Talk about your fight-or-flight mechanism.

I'm at the office all day today, prepping for classes and reading stellar job applications.  Sundays just aren't the reading extravaganzas they used to be.  In fact, I'm in a bit of a pleasure-reading slump.  Sigh.
 
But it's been a fascinating week.  First of all, I joined 750words in an effort to get myself writing every day.  It's a site that tracks your writing (keeping it private, not to worry) every day and encourages you to write about three pages a day on any topic you like. It sends you reminders, gives you wee bits of encouragement, and does some of the most bizarre analysis of your writing patterns I can imagine.

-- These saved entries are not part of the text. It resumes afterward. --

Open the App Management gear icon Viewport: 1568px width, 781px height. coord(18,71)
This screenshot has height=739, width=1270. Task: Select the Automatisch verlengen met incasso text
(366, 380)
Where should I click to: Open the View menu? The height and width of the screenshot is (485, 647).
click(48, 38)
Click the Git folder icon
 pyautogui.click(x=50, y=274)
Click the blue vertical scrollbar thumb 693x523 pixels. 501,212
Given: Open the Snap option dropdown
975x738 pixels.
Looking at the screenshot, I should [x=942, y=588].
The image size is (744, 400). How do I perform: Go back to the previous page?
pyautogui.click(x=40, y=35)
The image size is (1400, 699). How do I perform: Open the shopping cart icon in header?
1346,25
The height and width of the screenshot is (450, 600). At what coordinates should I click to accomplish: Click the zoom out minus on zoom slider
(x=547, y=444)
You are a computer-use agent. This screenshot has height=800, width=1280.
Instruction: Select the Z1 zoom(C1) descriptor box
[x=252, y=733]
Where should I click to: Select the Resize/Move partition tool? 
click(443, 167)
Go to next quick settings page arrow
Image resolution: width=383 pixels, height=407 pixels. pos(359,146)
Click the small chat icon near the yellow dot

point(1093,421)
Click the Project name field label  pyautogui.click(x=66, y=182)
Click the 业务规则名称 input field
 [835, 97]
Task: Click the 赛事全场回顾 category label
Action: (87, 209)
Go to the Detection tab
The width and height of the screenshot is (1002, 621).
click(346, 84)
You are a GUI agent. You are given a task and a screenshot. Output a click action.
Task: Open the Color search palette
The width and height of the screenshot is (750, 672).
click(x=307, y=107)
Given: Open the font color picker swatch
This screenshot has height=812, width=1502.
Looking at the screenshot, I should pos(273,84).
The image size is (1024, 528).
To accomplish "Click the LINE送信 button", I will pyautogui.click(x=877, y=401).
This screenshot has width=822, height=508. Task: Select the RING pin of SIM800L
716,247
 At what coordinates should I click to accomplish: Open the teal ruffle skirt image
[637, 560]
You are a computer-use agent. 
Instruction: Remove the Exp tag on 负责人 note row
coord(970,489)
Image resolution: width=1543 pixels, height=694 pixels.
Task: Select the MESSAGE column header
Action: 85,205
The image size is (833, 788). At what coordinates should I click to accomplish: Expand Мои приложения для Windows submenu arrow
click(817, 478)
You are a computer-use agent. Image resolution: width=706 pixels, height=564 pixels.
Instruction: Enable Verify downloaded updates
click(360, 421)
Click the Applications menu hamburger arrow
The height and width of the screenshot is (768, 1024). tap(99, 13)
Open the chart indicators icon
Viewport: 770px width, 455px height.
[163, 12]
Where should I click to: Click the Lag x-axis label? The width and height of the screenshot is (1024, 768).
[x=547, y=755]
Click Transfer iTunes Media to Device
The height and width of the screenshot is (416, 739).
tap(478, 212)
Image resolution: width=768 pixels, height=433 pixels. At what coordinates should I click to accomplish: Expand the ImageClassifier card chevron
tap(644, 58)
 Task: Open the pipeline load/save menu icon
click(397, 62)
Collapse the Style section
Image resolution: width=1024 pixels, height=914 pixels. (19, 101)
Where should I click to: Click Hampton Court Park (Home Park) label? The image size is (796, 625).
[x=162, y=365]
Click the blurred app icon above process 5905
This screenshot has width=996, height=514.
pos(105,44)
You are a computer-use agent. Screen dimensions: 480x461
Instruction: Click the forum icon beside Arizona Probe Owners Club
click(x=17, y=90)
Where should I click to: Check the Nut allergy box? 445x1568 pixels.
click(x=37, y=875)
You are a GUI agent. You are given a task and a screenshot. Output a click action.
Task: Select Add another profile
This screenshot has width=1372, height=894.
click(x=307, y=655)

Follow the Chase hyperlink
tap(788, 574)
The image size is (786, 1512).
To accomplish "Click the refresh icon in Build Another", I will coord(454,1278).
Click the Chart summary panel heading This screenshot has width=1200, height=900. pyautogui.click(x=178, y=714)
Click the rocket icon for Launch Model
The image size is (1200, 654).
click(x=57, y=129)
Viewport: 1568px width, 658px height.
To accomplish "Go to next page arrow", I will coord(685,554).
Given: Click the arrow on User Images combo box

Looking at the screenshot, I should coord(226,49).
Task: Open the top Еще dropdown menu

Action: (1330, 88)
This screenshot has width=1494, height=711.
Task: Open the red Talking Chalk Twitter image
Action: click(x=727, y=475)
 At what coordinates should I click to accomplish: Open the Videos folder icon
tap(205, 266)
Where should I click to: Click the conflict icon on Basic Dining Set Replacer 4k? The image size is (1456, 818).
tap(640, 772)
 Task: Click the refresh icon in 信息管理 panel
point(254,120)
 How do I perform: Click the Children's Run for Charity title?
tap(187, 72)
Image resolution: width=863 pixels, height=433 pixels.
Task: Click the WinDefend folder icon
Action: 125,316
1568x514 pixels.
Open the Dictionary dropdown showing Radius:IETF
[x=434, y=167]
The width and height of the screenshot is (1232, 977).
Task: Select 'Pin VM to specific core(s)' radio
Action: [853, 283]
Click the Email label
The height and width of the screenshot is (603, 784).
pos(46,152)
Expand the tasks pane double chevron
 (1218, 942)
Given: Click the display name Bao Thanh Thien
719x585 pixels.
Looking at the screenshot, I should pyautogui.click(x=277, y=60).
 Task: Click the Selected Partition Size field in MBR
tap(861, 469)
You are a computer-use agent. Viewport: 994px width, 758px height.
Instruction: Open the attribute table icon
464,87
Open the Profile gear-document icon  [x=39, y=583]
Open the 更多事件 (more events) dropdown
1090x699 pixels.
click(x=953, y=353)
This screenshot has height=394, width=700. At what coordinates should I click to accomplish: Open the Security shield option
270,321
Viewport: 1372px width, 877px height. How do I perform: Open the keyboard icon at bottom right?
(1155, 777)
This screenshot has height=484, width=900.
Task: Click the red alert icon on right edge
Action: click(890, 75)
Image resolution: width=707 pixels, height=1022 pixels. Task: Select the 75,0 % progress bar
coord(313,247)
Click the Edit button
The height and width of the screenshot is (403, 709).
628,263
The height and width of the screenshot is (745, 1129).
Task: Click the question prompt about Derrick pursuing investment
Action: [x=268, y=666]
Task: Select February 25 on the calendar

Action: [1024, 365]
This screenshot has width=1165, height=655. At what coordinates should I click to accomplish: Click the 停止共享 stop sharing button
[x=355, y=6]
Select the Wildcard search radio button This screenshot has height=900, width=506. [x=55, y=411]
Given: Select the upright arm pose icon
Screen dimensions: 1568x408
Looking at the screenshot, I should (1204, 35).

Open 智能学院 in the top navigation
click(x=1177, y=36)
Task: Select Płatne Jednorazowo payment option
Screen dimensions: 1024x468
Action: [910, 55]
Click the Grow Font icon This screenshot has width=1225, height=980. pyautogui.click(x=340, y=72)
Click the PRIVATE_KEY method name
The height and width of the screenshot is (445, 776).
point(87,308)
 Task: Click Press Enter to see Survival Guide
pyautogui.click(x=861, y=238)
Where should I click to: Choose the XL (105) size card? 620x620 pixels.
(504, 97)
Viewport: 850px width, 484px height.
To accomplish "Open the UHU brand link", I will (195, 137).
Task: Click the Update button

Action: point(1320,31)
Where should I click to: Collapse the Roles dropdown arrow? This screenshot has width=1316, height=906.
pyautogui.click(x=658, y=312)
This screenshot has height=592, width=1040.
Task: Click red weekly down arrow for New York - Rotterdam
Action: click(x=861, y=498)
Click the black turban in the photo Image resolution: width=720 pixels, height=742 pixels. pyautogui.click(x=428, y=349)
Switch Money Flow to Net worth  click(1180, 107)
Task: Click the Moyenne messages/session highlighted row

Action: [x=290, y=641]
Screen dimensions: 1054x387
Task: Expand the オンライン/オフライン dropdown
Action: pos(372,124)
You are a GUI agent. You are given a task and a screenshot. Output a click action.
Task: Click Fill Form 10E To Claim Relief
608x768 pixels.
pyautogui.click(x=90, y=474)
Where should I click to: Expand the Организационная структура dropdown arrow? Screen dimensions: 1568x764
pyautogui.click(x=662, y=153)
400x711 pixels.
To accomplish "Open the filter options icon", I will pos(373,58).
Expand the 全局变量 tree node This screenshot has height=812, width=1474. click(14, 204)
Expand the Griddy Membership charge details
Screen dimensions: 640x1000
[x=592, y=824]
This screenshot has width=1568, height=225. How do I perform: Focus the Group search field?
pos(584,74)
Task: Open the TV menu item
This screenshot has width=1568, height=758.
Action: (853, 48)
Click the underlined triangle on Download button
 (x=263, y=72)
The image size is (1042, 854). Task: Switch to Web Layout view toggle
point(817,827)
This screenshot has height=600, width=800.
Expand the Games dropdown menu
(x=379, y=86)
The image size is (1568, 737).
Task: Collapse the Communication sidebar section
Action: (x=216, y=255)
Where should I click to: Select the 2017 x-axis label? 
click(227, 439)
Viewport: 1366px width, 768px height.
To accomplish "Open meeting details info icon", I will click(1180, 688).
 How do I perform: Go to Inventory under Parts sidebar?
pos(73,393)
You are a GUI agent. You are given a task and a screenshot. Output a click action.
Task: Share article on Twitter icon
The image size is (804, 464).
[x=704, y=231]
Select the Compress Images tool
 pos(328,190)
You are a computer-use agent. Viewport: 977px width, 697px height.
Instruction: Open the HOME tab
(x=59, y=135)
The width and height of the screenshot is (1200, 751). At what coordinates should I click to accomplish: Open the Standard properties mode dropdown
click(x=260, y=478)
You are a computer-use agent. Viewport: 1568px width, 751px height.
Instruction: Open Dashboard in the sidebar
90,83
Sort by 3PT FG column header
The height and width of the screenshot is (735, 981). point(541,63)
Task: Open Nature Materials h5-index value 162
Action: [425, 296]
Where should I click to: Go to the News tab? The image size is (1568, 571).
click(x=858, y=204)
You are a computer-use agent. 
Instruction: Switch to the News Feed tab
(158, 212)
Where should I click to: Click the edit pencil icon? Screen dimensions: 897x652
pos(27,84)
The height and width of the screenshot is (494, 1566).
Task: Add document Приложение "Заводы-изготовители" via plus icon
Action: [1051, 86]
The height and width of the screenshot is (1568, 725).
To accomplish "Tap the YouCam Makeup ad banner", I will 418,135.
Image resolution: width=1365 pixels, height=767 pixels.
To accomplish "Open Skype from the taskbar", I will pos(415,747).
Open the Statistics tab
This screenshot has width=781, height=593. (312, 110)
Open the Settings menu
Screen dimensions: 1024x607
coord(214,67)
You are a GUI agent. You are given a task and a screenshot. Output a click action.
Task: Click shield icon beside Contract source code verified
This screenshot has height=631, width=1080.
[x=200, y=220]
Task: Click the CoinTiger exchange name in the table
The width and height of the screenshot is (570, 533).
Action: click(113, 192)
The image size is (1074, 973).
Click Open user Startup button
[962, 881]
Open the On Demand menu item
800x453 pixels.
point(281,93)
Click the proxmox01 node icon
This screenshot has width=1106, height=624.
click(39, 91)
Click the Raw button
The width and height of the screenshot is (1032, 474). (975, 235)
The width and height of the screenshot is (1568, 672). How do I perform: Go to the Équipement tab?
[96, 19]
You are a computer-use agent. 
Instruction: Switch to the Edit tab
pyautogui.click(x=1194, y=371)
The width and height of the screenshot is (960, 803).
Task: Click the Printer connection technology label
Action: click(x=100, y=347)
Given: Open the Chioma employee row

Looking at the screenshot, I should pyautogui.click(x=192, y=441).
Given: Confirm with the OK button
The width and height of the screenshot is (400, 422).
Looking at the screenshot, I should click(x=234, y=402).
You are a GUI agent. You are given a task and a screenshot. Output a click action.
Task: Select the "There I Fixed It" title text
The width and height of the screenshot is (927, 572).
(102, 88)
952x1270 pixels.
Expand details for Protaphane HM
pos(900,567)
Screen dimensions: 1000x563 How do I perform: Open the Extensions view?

After a day of writing (I couldn't stop! I wrote nearly two thousand words that night.) it crunched the numbers and told me that I was "feeling mostly Self-Important" and was "concerned mostly about Family."  Who needs a therapist when you have a nagging website?  (It also gave me a PG for swearing and violence.  You know me.)

Then, on Thursday, an even greater lifequake hit: I saw the house I think I want to buy.  It's lakefront, half an hour from the city, eighty years old, and on almost six acres of gorgeous land.  There's a pond to skate on, a gazebo to read in, and a wired outbuilding to (I'm not kidding, this it what they claim) keep my ponies in.  Because that's what my life needs right now: ponies.   I'm so nervous about the whole process I can't sleep.  (This is our first house purchase, and it's throwing me for a loop.)

After day two of writing, 750words recalibrated its sense of me.  Now it thinks that I am "mostly Upset" and "concerned about Home."  Let me clarify that what I am writing on the site is a work of fiction, not memoir.   How does it know?


Back I go to my Playboy of the Western World, my Ghost Sonata, and my plans to convince 45 first-years that close reading is a quasi-scientific process of evidence-gathering.  Wish me luck.